▶ _SELECCIÓN_:
Solo un pequeño puñado de libros que él considera imprescindibles pulula por todos los ambientes de su pequeño departamento. Pero jamás permite la formación de lo que podría llamarse propiamente una biblioteca. Son más bien libros que nunca han sido fichados ni inventariados y que no poseen un lugar definido. Transitan por la casa como seres vivos, sometidos irremisiblemente a las necesidades y entusiasmos del escritor. Libros nómadas.  

Mientras se alisa los cabellos, exquisitamente blancos, con la palma de su mano derecha, Oswaldo Reynoso enumera los autores de ese cúmulo finito de tinta y papel: Thomas Man, Marcel Proust, André Gide, E.M. Forster, José María Arguedas, Ciro Alegría, Abraham Valdelomar; y los poetas malditos —Rimbaud, Baudelaire, Verlaine, Mallarmé, Desbordes-Valmore— de los que dice son como esos primeros amores de la adolescencia que uno siempre desea conservar. Además, con fines más prácticos, posee decenas de diccionarios y libros sobre incorrecciones gramaticales. Su memoria sigue siendo irreprochable, pese a sus casi 83 años. “¿Nunca tuvo una biblioteca?”. “Nunca. Jamás”.

Aquí en la sala-comedor de su departamento en Jesús María no parece haber registro de los libros que acaba de mencionar. Apenas caben la mesa circular en la que estamos sentados, un viejo estante con esculturas disímiles que no guardan armonía y un pequeño armario ataviado con motivos orientales (mujeres vestidas con kimonos, tocan la flauta y danzan entre los árboles). El armario es uno de los pocos recuerdos que Reynoso tiene de los doce años que pasó en China como corrector de estilo de la agencia de noticias Xinhua.

Dos libros producto de un congreso en san Marcos le han devuelto al autor las caratulas de las primeras ediciones de sus novelas.

Desde la sala, con una mirada que más parece un radar, escudriño los ambientes del departamento. Alcanzo a ver la diminuta cocina de reposteros empotrados en lo alto de las paredes y el pasillo estrecho y alargado, de un impecable blanco que conduce a las habitaciones. Nada, ninguno de los libros que mencionó. El único lugar al que no tengo acceso son los cuartos, así que doy por sentado que los libros reposan allí por estos días. Los imagino subrayados con notas marginales, ajados por las constantes consultas. Vivos.

En la sala hay un rimero de libros y papeles regados a mansalva, pero no son los libros de los que habla el escritor. Son libros que le han regalado en sus viajes por “los pueblos del Perú”. Libros que, en su mayoría, apenas ojea y que no tardará en volver a regalar a personas que estén “interesadas” o a bibliotecas de asentamientos humanos. “Yo solo tengo algunos libros que me ayudan a escribir, los demás los regalo”.

▶ _DATOS DE ORIGEN_:
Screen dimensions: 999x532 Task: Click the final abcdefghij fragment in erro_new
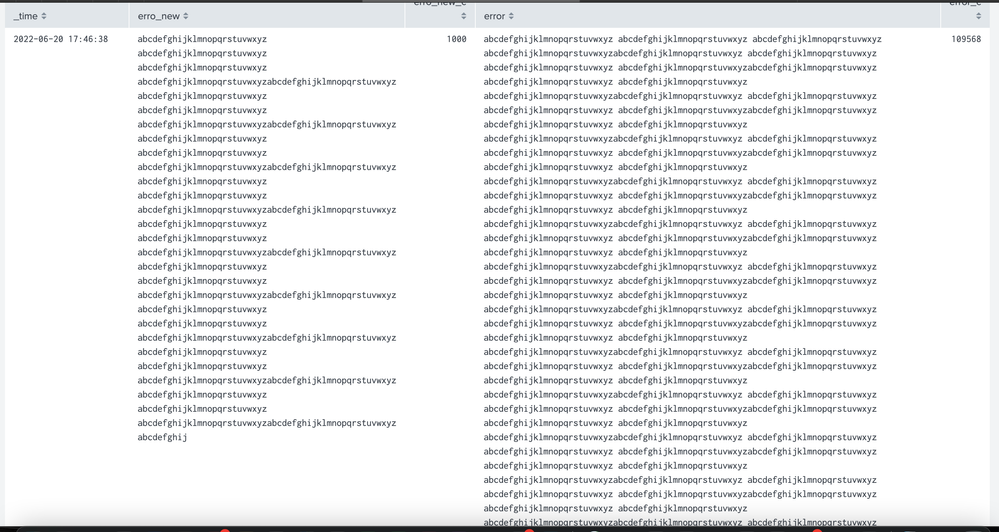(x=162, y=437)
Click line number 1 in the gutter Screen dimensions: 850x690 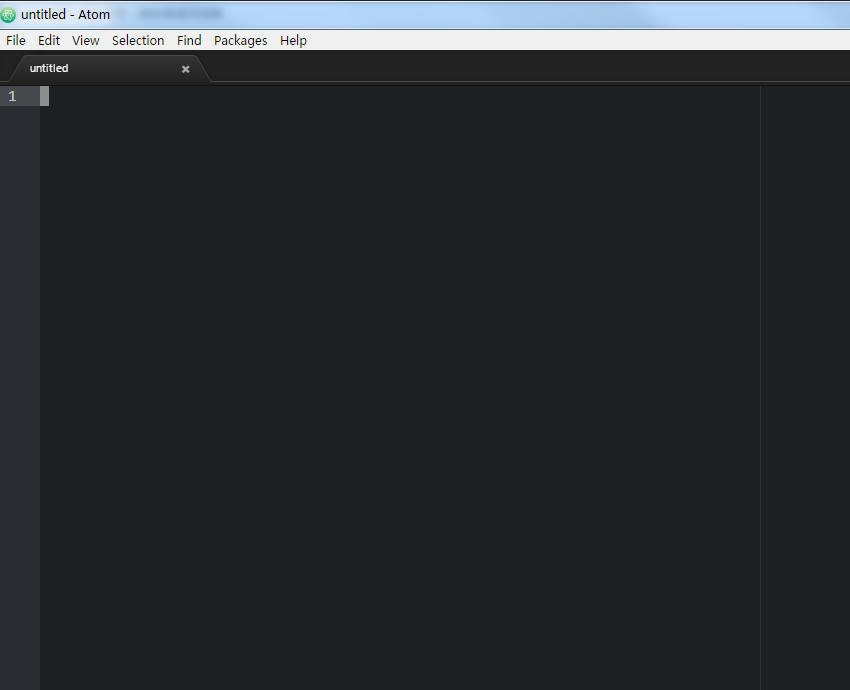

▶ _PARTES DEL EJERCICIO_:
1. Según la selección, ¿cuántos años pasó Oswaldo Reynoso en China y en qué trabajaba allí?
2. Prosigue la selección sobre los libros de Oswaldo Reynoso a partir de donde termina.

▶ _RESULTADOS ESPERADOS_:
1. Pasó doce años en China como corrector de estilo de la agencia de noticias Xinhua.

2.
Hace unos meses, Reynoso participó en una conferencia universitaria que confrontaba el libro objeto contra el libro virtual. El escritor defendía la imperturbable vigencia del libro objeto y un reconocido poeta abogaba por el otro bando con una tablet entre sus manos. En plena discusión, Reynoso invitó al poeta a buscar en su tablet un poema de San Juan de la Cruz. El poeta con obediencia leyó el poema en voz alta. Reynoso tenía guardado un as en su maleta.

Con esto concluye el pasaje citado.